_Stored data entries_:
— begin —

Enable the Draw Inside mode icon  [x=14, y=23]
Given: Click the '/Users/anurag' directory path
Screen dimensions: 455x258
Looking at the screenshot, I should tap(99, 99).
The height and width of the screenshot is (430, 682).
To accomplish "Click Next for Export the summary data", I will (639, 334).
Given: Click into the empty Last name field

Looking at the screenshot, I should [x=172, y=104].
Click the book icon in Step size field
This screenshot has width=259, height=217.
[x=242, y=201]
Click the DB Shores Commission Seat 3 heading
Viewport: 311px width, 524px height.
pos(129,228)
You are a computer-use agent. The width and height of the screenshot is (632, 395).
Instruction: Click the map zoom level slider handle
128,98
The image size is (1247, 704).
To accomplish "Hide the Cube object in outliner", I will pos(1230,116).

— end —
— begin —

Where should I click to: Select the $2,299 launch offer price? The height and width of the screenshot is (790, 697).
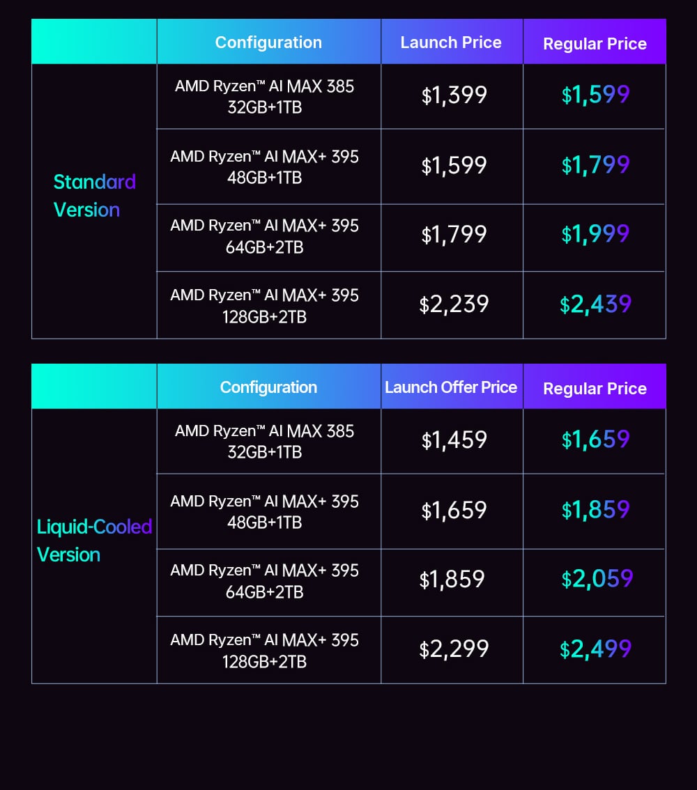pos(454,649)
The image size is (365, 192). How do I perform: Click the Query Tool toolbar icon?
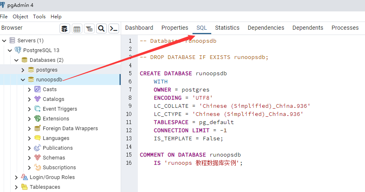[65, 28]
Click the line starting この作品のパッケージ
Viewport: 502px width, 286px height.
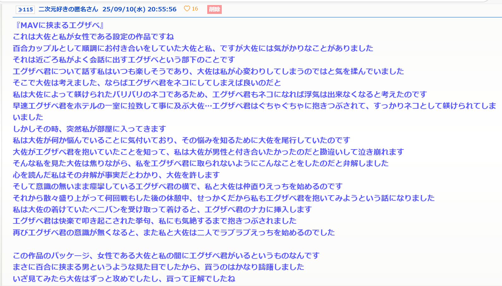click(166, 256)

— end —

_CHALLENGE_: Rewrite the items from the line with "Given: Click the" to the line with "I will pos(1230,116).", changing every "Given" to "Task" and leaving everything else as it is.

_EXERCISE OUTPUT_:
Task: Click the '/Users/anurag' directory path
Screen dimensions: 455x258
Looking at the screenshot, I should tap(99, 99).
The height and width of the screenshot is (430, 682).
To accomplish "Click Next for Export the summary data", I will (639, 334).
Task: Click into the empty Last name field

Looking at the screenshot, I should [x=172, y=104].
Click the book icon in Step size field
This screenshot has width=259, height=217.
[x=242, y=201]
Click the DB Shores Commission Seat 3 heading
Viewport: 311px width, 524px height.
pos(129,228)
You are a computer-use agent. The width and height of the screenshot is (632, 395).
Instruction: Click the map zoom level slider handle
128,98
The image size is (1247, 704).
To accomplish "Hide the Cube object in outliner", I will pos(1230,116).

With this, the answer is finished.